Nontraditional paths
Typically, graduates from programs at Montana State University-Northern in Havre and University of Montana Western in Dillon see higher rates of their teaching candidates take jobs in Montana. These programs also are taking full advantage of grow-your-own-teacher initiatives made possible through the Legislature.
In an effort to make teaching degrees more accessible to those who already hold college degrees in other fields, Western launched an online certificate to support future teachers to gain their licenses. Many of these graduates go on to teach in rural schools in Montana, Aiken said.
Additionally, Western began offering its pre-kindergarten-3rd grade degree online as well, which allows those hired under emergency teaching licenses to earn the proper credentials to become licensed teachers.
Western surveyed their education graduates from the last three years and found that while 90% are still teaching, about two-thirds of them are teaching in Montana, according to Aiken.

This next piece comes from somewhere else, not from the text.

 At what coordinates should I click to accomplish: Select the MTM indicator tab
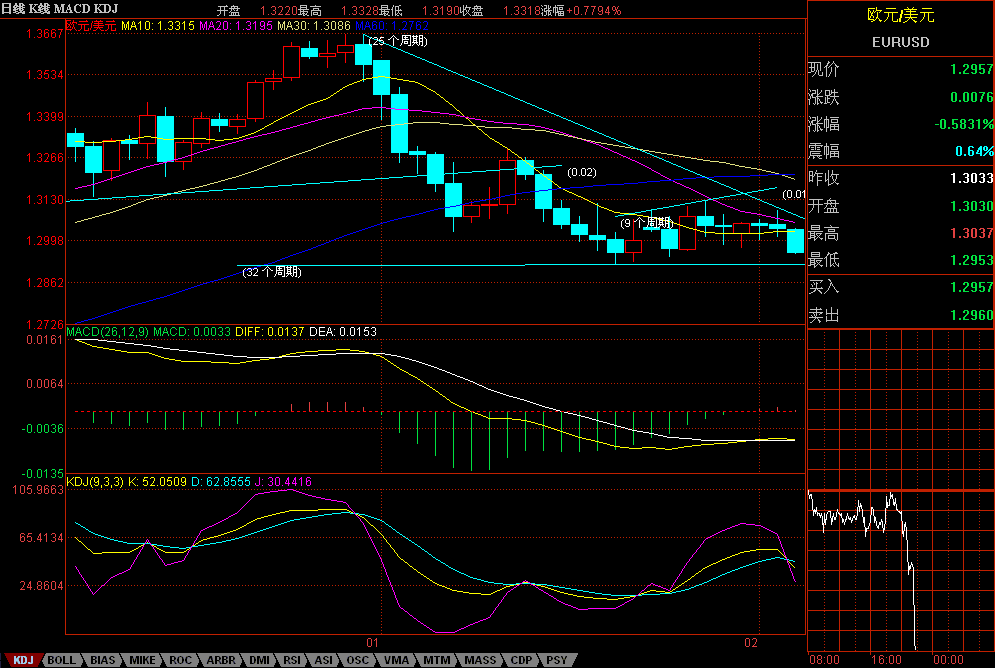click(436, 660)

Northern is also doing its part to make teaching a more accessible career for those on the Hi-Line. Recently, the college launched the Teachers with Promise Pathways program, which is a partnership between north-central Montana school district and Great Falls College-MSU that supports high school students on their way to becoming teachers.

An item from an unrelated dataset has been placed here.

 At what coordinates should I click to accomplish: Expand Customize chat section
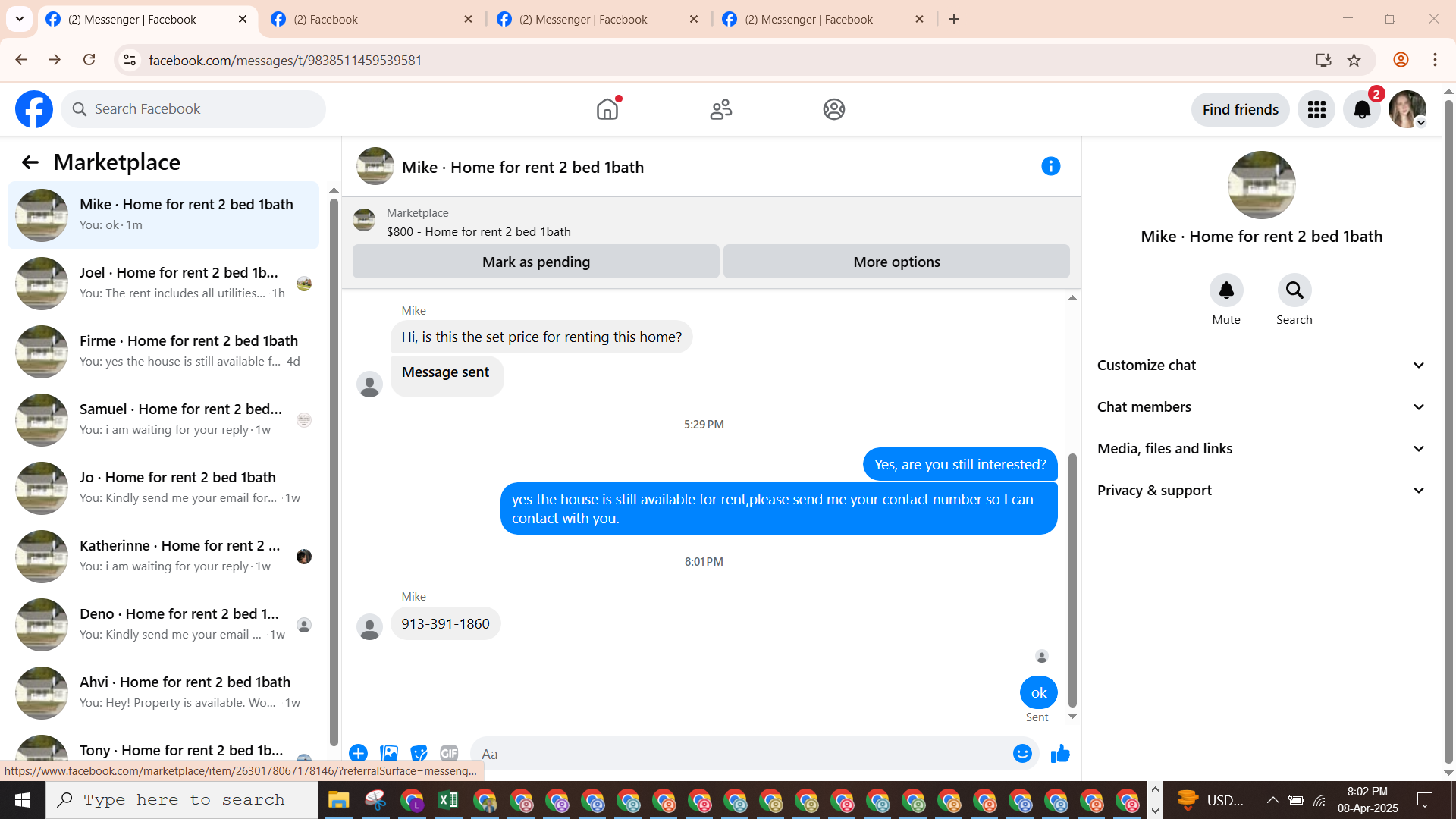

“It happens to start in the high schools, so it’s financial support, academic support and professional support,” said Beth Durodoye, the dean of the college of arts, sciences and education at Northern.
Northern is the only college in the state to offer a traffic education endorsement (for driver's ed instructors) and has been doing so since 1994. The college also recently launched a three-year program that supports people teaching career and technical education classes in the state who are not currently licensed to do so, but are able to be in classrooms on temporary licenses. After completing the program, the graduates will be fully certified teachers.
Seeking new candidates
In Montana, the number of unlicensed teachers more than doubled, from 88 during the 2017-2018 school year to 185 in 2020, according to reporting by the Montana Free Press.
While programs in Havre and Dillon have typically offered more pathways to rural education, larger programs, like those at MSU in Bozeman, are also stepping up to the plate to combat the teacher shortage in rural schools.
Typically, teaching candidates from rural communities are more likely to teach in small schools. Now, MSU is making an effort to build teaching candidates into rural teachers by offering interested students more experiences in small schools while pursuing their degrees.
“One thing that we noticed is that if we can get people multiple experiences, early, ongoing experiences in rural Montana, that’s very helpful,” said John Melick, the director of field placement and licensure at the college of education at MSU.
At MSU, those experiences begin as early as a student’s sophomore year by integrating their coursework with on-the-ground experience in schools, which in turn helps build networking relationships for future job opportunities.
Eventually, students in the rural practicum participate in a weeklong immersive experience where teaching candidates visit multiple rural communities and districts.
It’s generally challenging for teaching candidates who don’t personally have backgrounds in rural communities to see themselves teaching in small schools. The rural exposure program aims to shift that by providing multiple experiences for candidates to see themselves living and working in small communities.
“Creating these opportunities early and ongoing,” Melick said, "is what I think we maybe didn’t envision the power was when we very first started this."